Early age at menarche

The long period of time between the first menstrual bleeding (menarche) and the first full-term pregnancy is a well-known risk factor for the BC carcinogenesis [69, 70]. The prolongation of this time period leads to the substantial increase in hormonal stress resulting in the development of pre-cancerous sites in the breast tissue and thus the more pronounced predisposition to BC later in life [2]. The early age at menarche (below 13 years) is clearly associated with an increased risk of PABC development (HR 1.762, 95%CI 1.322–2.348, P < 0.001) [4].
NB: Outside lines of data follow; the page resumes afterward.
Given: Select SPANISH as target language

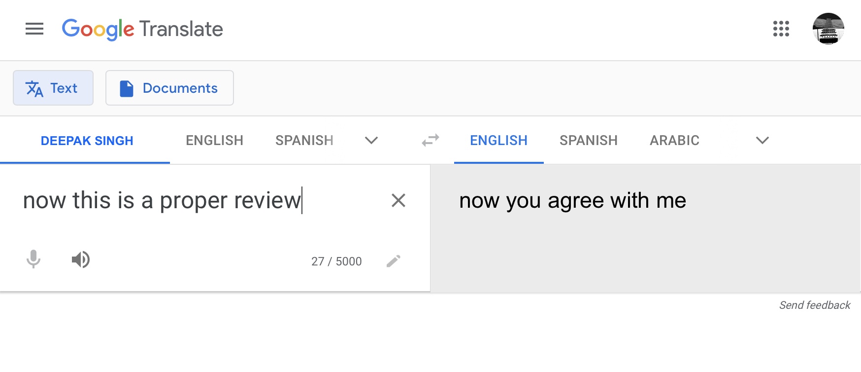Looking at the screenshot, I should pyautogui.click(x=589, y=141).
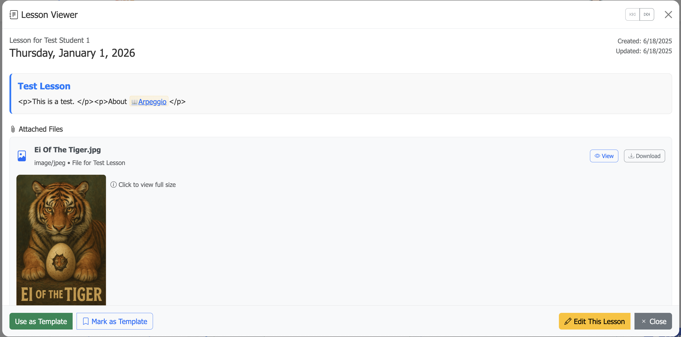
Task: Click the book icon before Arpeggio
Action: point(134,102)
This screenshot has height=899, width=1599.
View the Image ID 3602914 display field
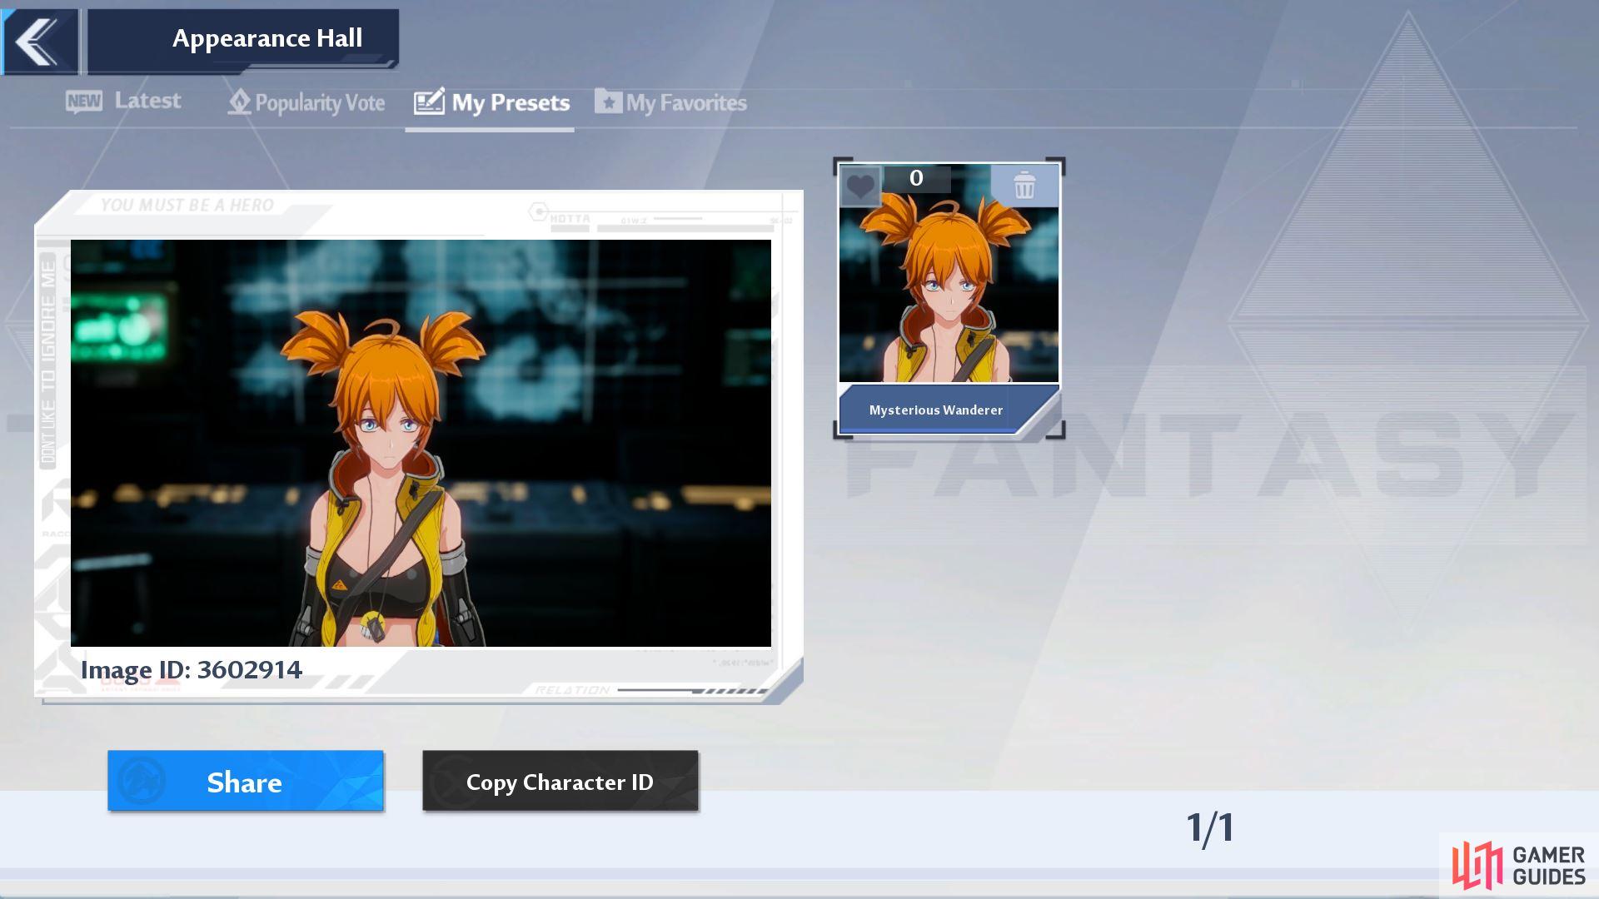pyautogui.click(x=192, y=669)
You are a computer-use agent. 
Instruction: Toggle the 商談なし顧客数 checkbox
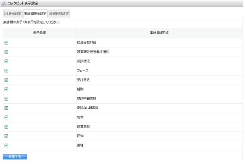click(x=6, y=108)
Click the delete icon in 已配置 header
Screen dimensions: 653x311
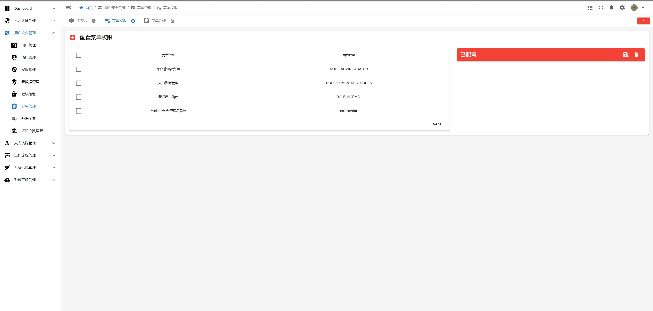tap(636, 55)
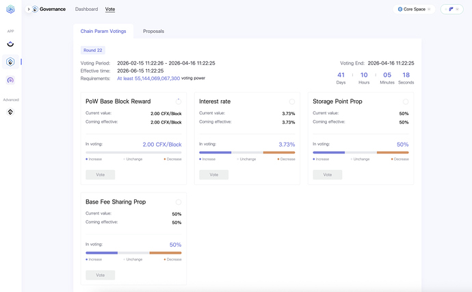Click the info circle on Base Fee Sharing Prop

pyautogui.click(x=179, y=202)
Little-to-no breastfeeding

A number of studies identified important protective effects of breastfeeding and its extended duration against the BC in general and PABC specifically. In contrast, little-to-no breastfeeding was associated with a significantly increased risk specifically of the triple-negative (but not other types) BC amongst women aged ≤ 56 years [71]. In consensus, a large-scale comparative study including 1424 BC patients against 2022 BC-free controls who experienced an increased number of breastfed children and increased number of months of breastfeeding per child has clearly demonstrated that an extended duration of breastfeeding reduces specifically a risk of the basal-like BC (but not other subtypes) [72]. Recent meta-analysis showed that mothers who breastfed for more than 12 months had a 26% decreased risk of BC compared to not breastfeeding women (50 studies; HR 0.74, 95%CI 0.69–0.79, P < 0.001) [62]. Another meta-analysis has included over 50,000 BC patients and almost 100,000 BC-free controls demonstrated the relative lifetime risk of BC to be decreased by 4.3% (P < 0.0001) for every 12 months of breastfeeding [61]. Noteworthy, the women with a total of ≥ 55 months of the lifetime breastfeeding do disease significantly rarely on BC compared to the parous women with no breastfeeding (HR 0.73, P = 0.049). In conclusion, an extended breastfeeding is a natural and very effective protection against BC generally and against PABC specifically.

Overweight

Abnormally increased body mass index (BMI) is observed more frequently in PABC compared to non-PABC patients. To this end, it is important to note that BMI standard ranges may vary between populations depending on the genetic predisposition, traditional nutrition, and climate, amongst others. Hence, the recent study performed in South Korea has indicated BMI ≥ 23.0 kg/m2 as overweight for their female population with consequently increased risk of PABC (HR 1.427, 95%CI 1.086–1.876, P = 0.011) [4]. Abnormally high portion of the fat tissue provokes BC relevant hormonal dysregulation, increased oestrogen production, and increased blood levels of growth factors such as the insulin-like growth factors (IGF1, IGF2, and IGF3) and pro-inflammatory processes that synergistically promote pro-oncogenic alterations in maternal organism during pregnancy leading to PABC development and progression [29, 73].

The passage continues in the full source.